Hypertensive emergenciesHypertensive emergencies, characterized by extreme elevations of blood pressure and acute end organ damage specific to the heart, central nervous system, or kidneys, account for 3 to 5 percent of all admissions to medical intensive care units. The standard treatment for the hypertensive emergency has traditionally been to administer intravenous vasodilator therapy in a closely supervised setting. Therapy with nitroprusside, the most commonly used initial agent for blood pressure reduction, usually entails admission to an intensive care unit with an indwelling arterial catheter placed for continuous blood pressure monitoring. A number of current reports describe the treatment of hypertensive emergencies with nifedipine, an oral calcium channel blocking agent. Theoretically, oral nifedipine carries several advantages over intravenous nitroprusside—ease of administration, less complex and expensive monitoring, and no treatment delay while a patient is being transferred to an ICU. To date, no randomized trial has been performed comparing nitroprusside and nifedipine in patients with severe hypertension.

Patients and Methods

Patients admitted to the Medical Intensive Care Unit from the Emergency Room with diastolic blood pressure levels greater than 130 mm Hg in association with eye ground changes were considered eligible for the study. Patients excluded from the study were those with suspected myocardial infarction or dissecting aneurysm, coma or focal neurologic findings, pregnant women, and anyone who had received antihypertensive therapy in the Emergency Room. Eligible patients were randomized tQ receive either intravenous nitroprusside or oral nifedipine according to their hospital admission numbers. Patients with odd numbers were assigned to the nitroprusside group and those with even numbers were assigned to the nifedipine group Over a 15-month period, ten patients received nifedipine and five patients received nitroprusside according to this randomization plan.

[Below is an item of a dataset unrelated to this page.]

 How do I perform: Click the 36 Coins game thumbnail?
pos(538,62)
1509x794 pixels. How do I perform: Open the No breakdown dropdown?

Nifedipine was administered as a 10 mg oral dose (swallowed whole) on admission to the ICU. This dose was repeated within two hours if the diastolic blood pressure had not dropped below 120 mm Hg. The 10 mg of oral nifedipine was then repeated at six-hour intervals until the diastolic blood pressure was under 120 mm Hg. The maximum dose of nifedipine that could be administered in a 24-hour period was 60 mg. If the patient did not respond within 24 hours, it was considered a treatment failure.

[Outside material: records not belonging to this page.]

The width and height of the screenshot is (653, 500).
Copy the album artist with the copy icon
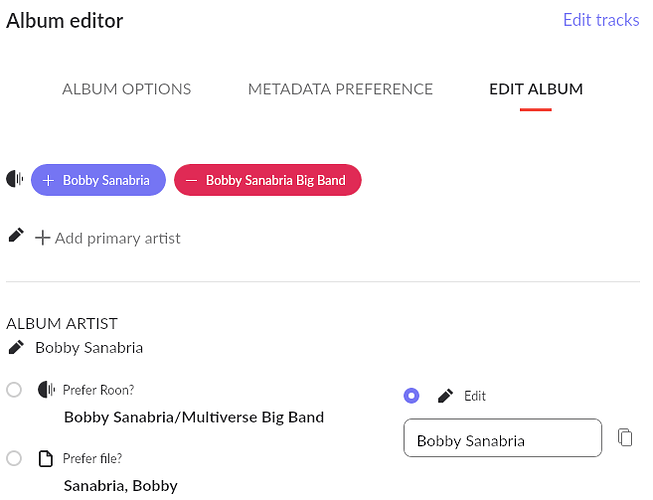[x=625, y=437]
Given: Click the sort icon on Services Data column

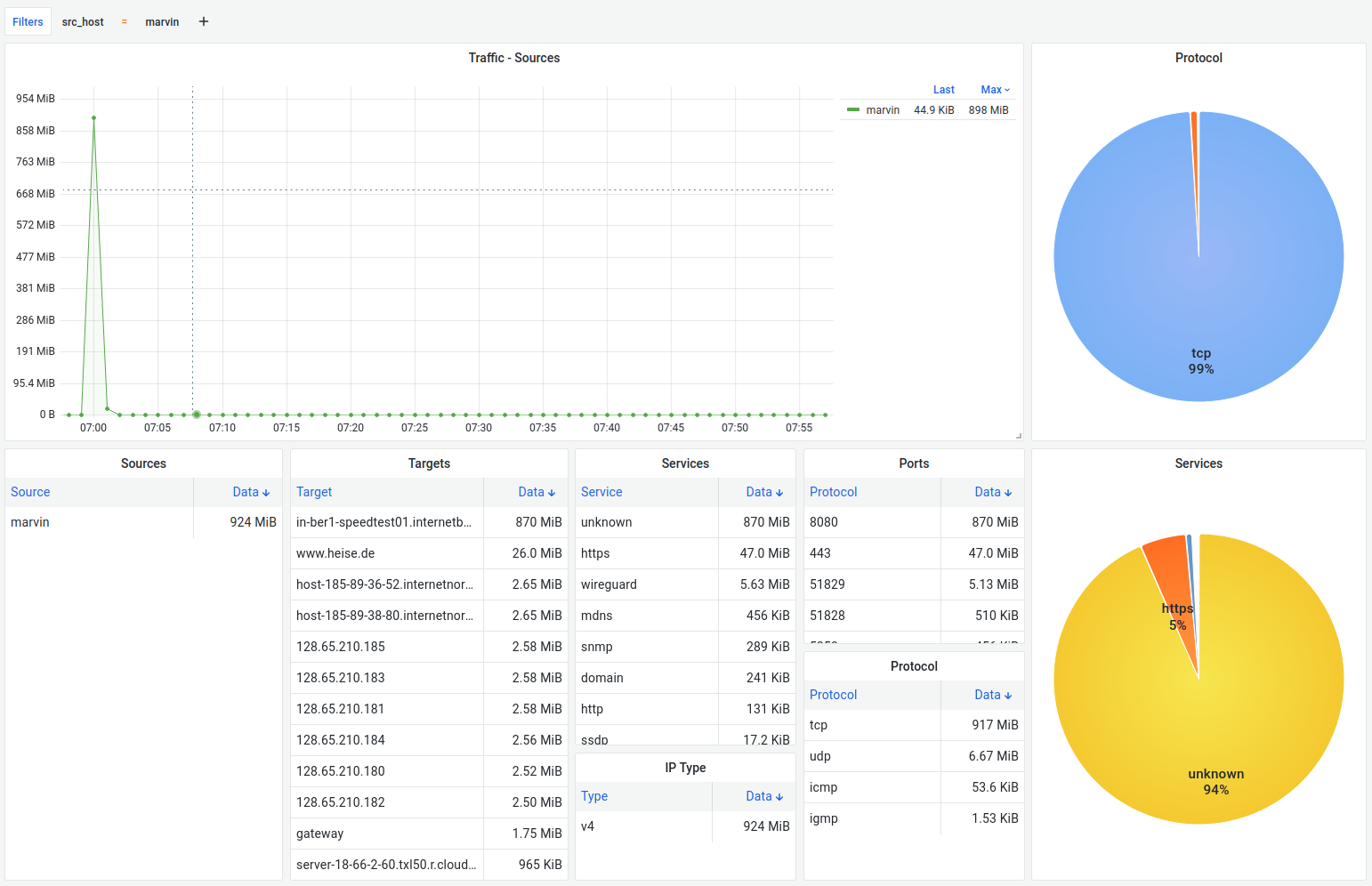Looking at the screenshot, I should point(780,492).
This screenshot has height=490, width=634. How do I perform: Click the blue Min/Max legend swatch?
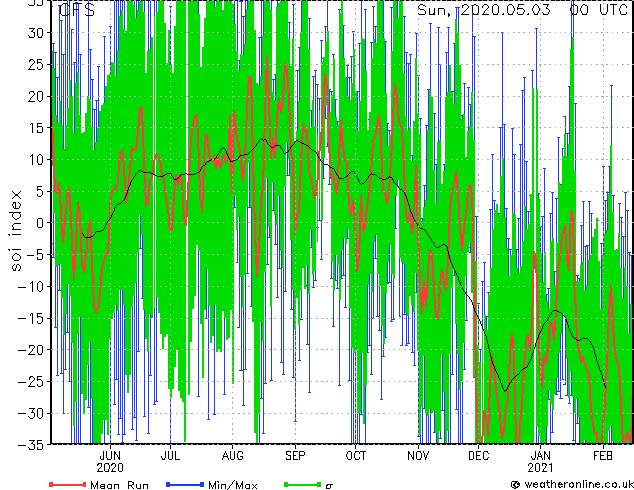coord(185,484)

According to a standard protocol, nitroprusside was administered by intravenous route via a flow control device beginning at a rate of 0.5 μg/kg/minute. The blood pressure response was monitored and the dose was adjusted by .25 μg/kg/minute every 15 minutes. When the patients diastolic blood pressure was under 120 mm Hg for two hours without further dose adjustments, oral vasodilator therapy was administered. All patients who were treated were monitored with an arterial cannula placed in the radial artery.

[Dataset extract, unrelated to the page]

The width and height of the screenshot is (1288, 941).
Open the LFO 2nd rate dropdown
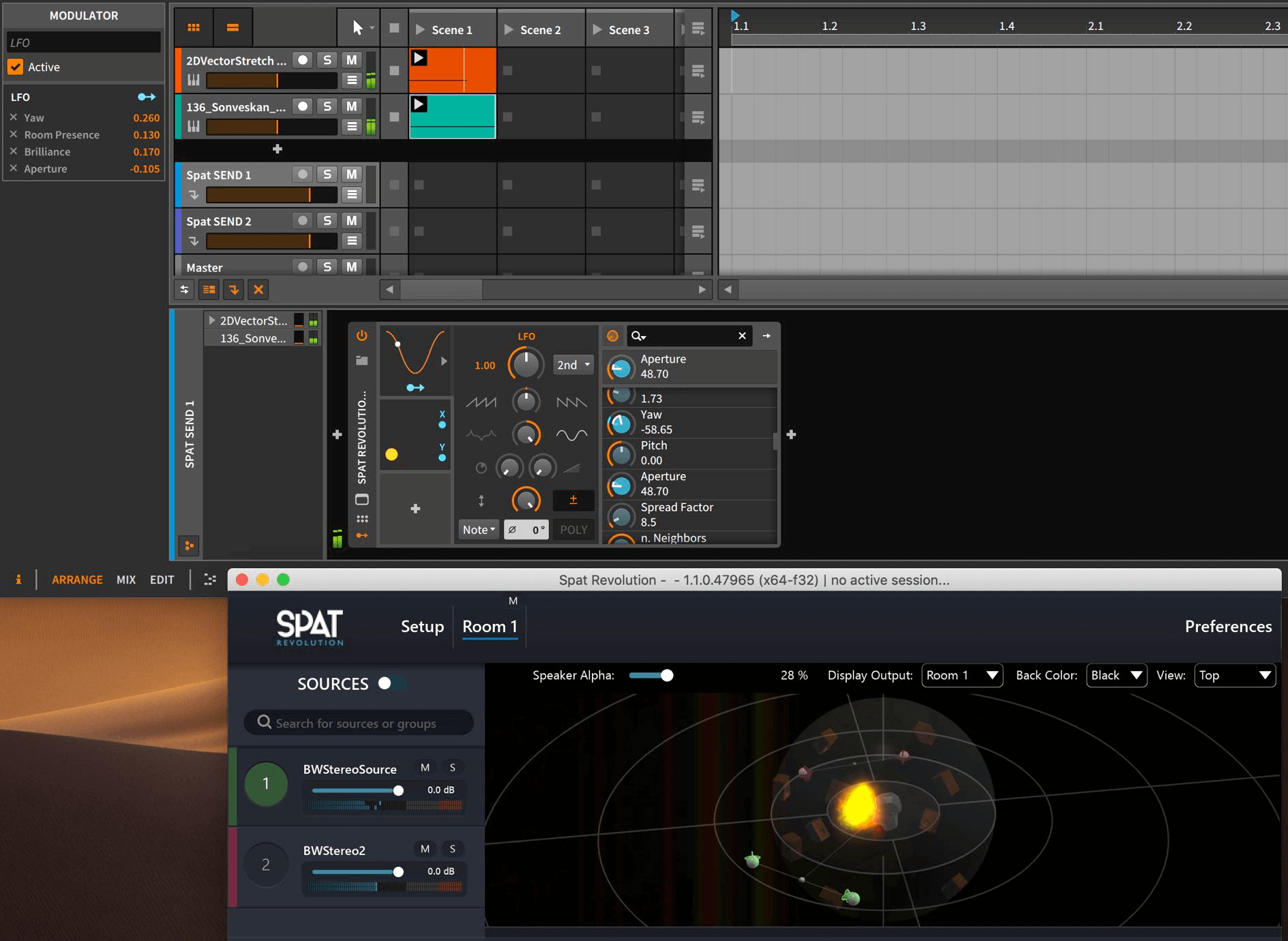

Data collected on every patient included response time for diastolic blood pressure to fall below 120 mm Hg, length of stay in ICU, morbidity, mortality and costs of therapy. Both groups of patients were compared with a group of historic control subjects who were treated with nitroprusside according to the same protocol. All patients were followed until hospital discharge.

Statistical analyses were performed as described by Zar. The Mann-Whitney test was used for comparison between the nifedipine and nitroprusside patient groups under the assumption that the data were not normally distributed.